You can also make this the default, with npm config set ignore-scripts true (and then --ignore-scripts false at install time if you wish to run them).
Consider the following:
requests - a python package for making HTTP requests. requestr - a python package for a fictional startup that allows you to send requests to your nearest and dearest.
Given they both could be typos of each other:
1) How do we determine which one to use? What if someone accidentally also tries "requestd", somewhere between the two ?
2) How do we apply the principle of least surprise - I asked to install requests, and everything installed just fine, but now I can't import it?!
$ pip install requestr
Package "requestr": did you mean "requests"? [Y/n]
(reason for this warning: similar spelling and requests is much more popular)

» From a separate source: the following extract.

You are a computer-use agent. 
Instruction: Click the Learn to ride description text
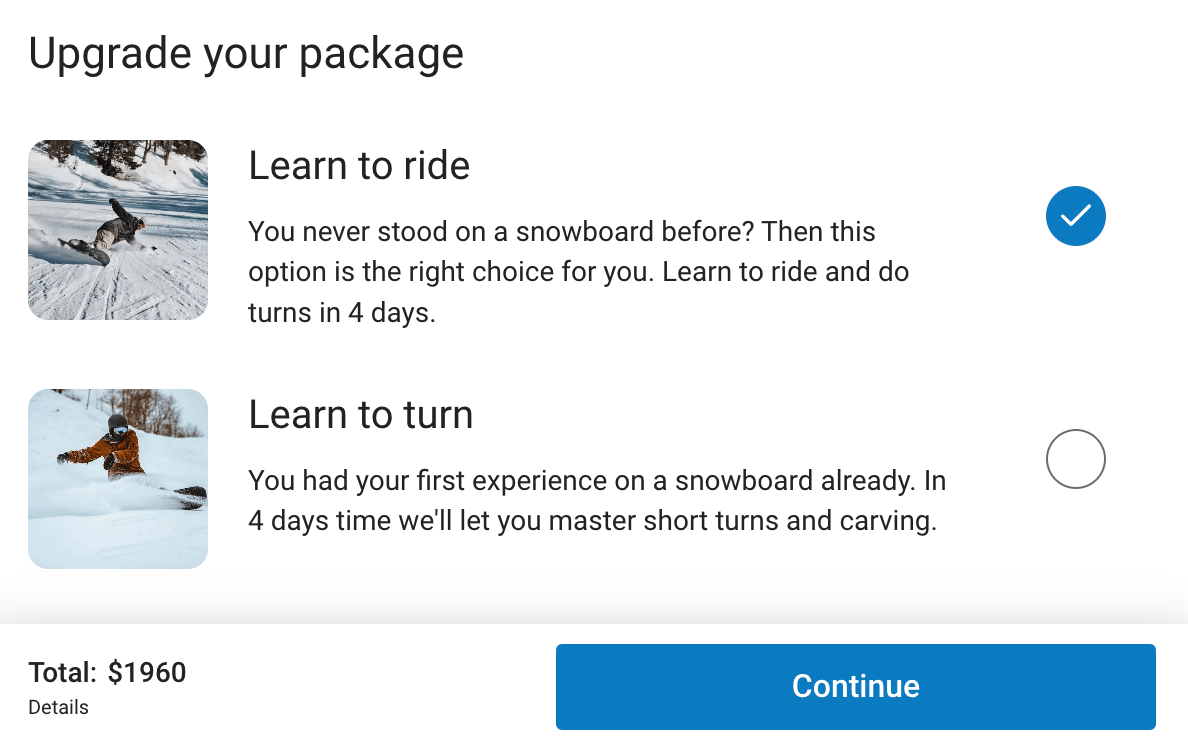pyautogui.click(x=578, y=272)
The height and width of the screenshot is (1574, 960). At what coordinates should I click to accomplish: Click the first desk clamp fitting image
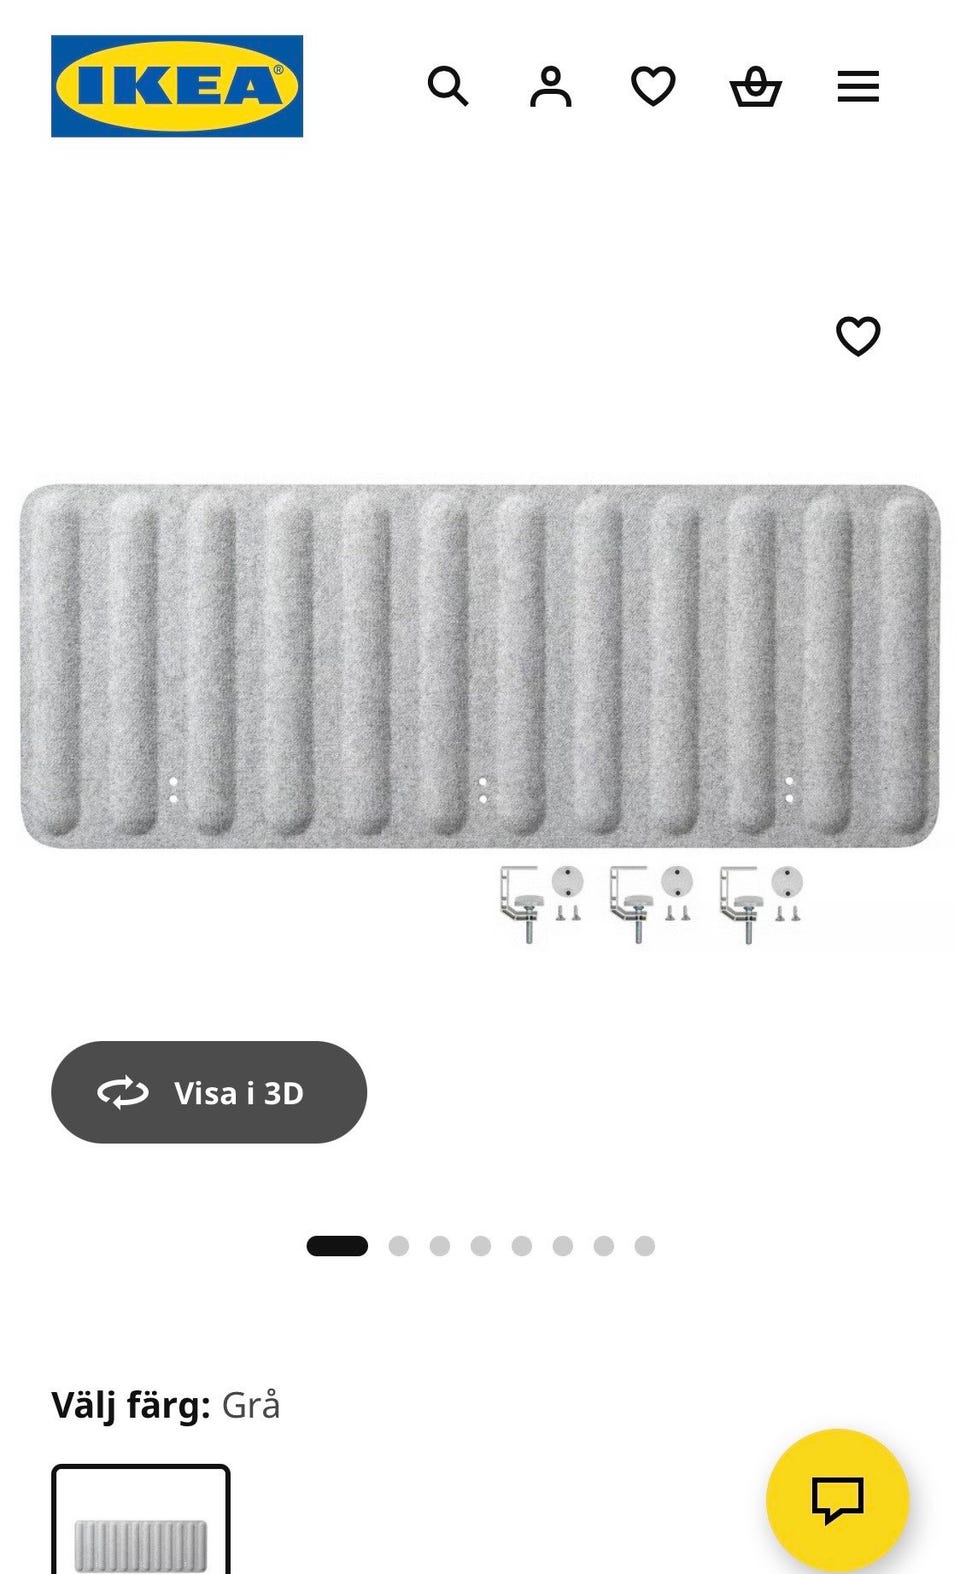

Pass --no-spell-warnings to disable this feature.http://incolumitas.com/data/thesis.pdf section 5 "Practical implications". Just wanted to point out that in case you skipped it it's worth a read, some interesting proposals there that are worth discussing with package manager maintainers.
I particularly like the preemptive approach of auto-blacklisting common typos by simply monitoring the number of times a specific unexisting package is requested over time (5.10). So if a lot of people regularly attempt to install the unexisting package "reqeusts", it could signal that it's a common typo and should be blacklisted to prevent malicious use in the future. False positives could always be sorted out manually by communicating with the package manager maintainers.
- The package name is something lot of people regularly attempt to install, but it doesn't exist (per above) - The package name is 1-2 chars off from the name of another package which has more than X downloads - The package is frequently installed then uninstalled in a short time
The two solutions here are user-local packages (pip --user, for example) and virtual environments.
Ones dev environment should be a place where remote code execution is a high probablity and we need better tools to partition that from high value data.